The folk revival in the US led to the creation of folk rock, a new genre that drew on songs and themes associated with folk music and arranged them with rock 'n' roll instruments. Many of the early artists and groups associated with the genre began as folk musicians, most notably Bob Dylan, Simon & Garfunkel, Roger McGuinn of the Byrds, and Jerry Garcia of The Grateful Dead. The 21st century saw a smaller revival of Appalachian folk music with the release of the 2000 motion picture soundtrack to "O Brother, Where Art Thou?". Singers such as Gillian Welch and Alison Krauss and the bluegrass performer Ralph Stanley were featured on the album.

Australian music: Beginning in the 1980s, Australian Aborigines began turning to their native styles of folk music, which were updated, creating popular bands and styles like Aboriginal rock.

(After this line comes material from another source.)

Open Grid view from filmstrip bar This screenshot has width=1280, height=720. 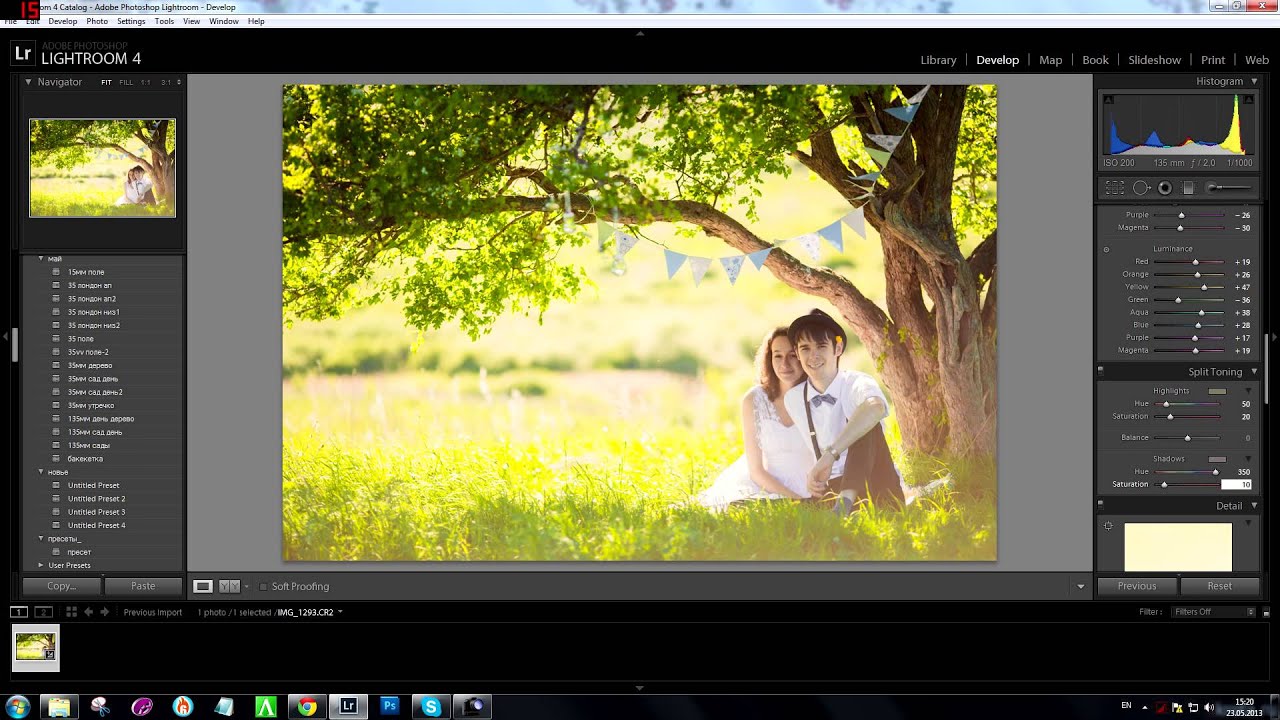(x=71, y=612)
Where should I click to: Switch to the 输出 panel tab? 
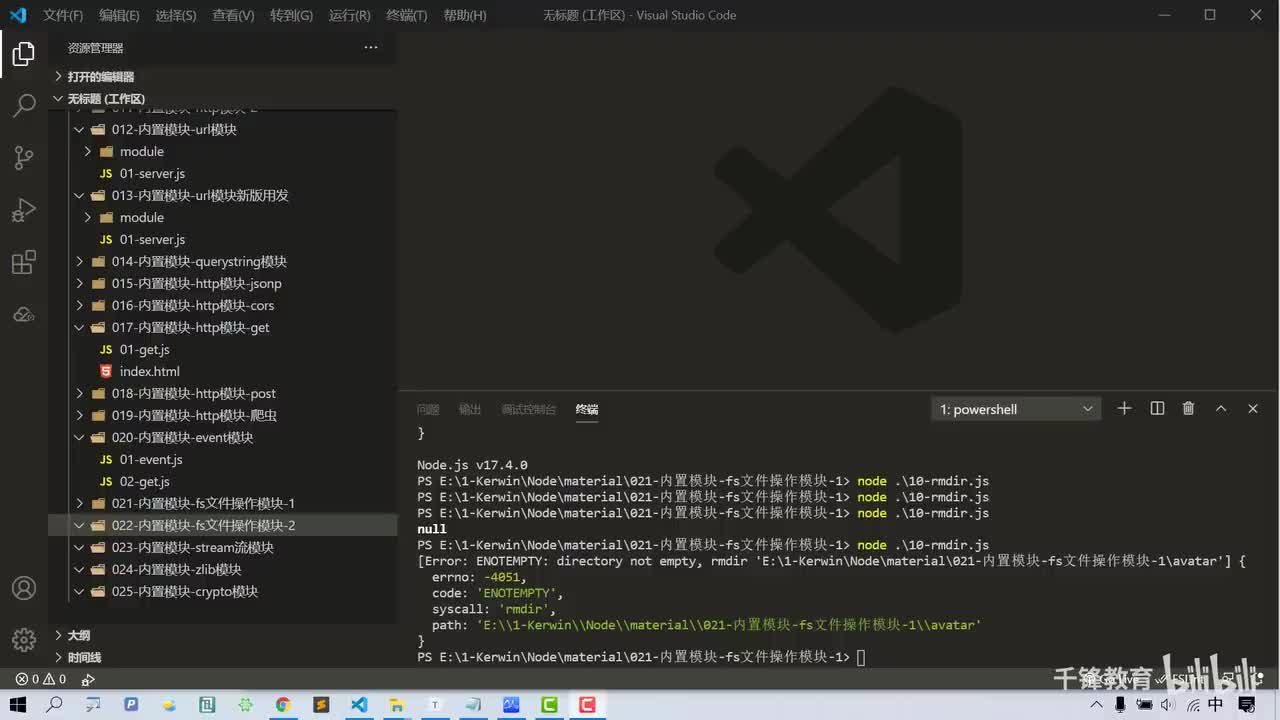469,409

Canadian music: Though some artists, like The Band, Neil Young and Joni Mitchell, had been integral parts of the 1960s American folk rock scene, Canada has seen its own distinctive revival of styles. This includes the late 1970s scene in Maritime Canada, which glorified the area's Celtic heritage and was led by regional legends Figgy Duff and Stan Rogers, as well as the mid-1960s Quebecois revival led by Gilles Vigneault. There were also revivals of Acadian, Inuit and other folk styles. In the 1950s and 1960s dedicated folk music collectors spread out across the country to record traditional music. The songs and tunes were popularized on public radio by performers such as Alan Mills, Stu Davis, Marg Osborne, and the Travellers. A number of musicians who grew up listening to this traditional music became singer-songwriters in the 1970s; for example, Gordon Lightfoot and Ian and Sylvia.

English music: There were two folk music revivals in England. The first, led by Cecil Sharp, was academic. It involved the collection of songs and tunes and their publication in journals. It was at its peak about 1910. The second revival involved large-scale public performances of English music, beginning with the appearance of the Copper Family at the Royal Albert Hall in 1952, together with a proliferation of folk clubs meeting mainly in the upper rooms of public houses. Starting in the late 1960s the songs were performed in a contemporary style; this was the origin of the British folk rock style.

Irish music: There was a revival of Irish folk music that began in the early 20th century, based both in Dublin and Ireland, though the longer-lasting and more famous revival began in 1955 with the album "The Lark in the Morning", whose recording was supervised by Diane Hamilton and which featured Liam Clancy and Tommy Makem prior to their involvement with the influential but U.S.-based Clancy Brothers and Tommy Makem. Later famous groups include The Dubliners (founded 1962), The Chieftains (1963), Ceoltóirí Chualann, and Clannad (1973). Later, singer-songwriters such as Christy Moore were inspired by American popular folk singers, and they took to modernizing and adapting Irish music for modern audiences. The result was a dramatic change from folk traditions, including the introduction of the bouzouki and influences including soul and rock.

Scottish music: The Scottish folk revival begin in 1951 when Hamish Henderson created the People's Festival. The Boys of the Lough were one of the first instrumental Celtic groups to tour the world.

Transnational: During the 2010s, folk-inspired acts began to score chart hits in the UK, US and beyond. Most notably the UK group Mumford & Sons won the Grammy (US National Academy of Recording Arts and Sciences award) for best album in 2013.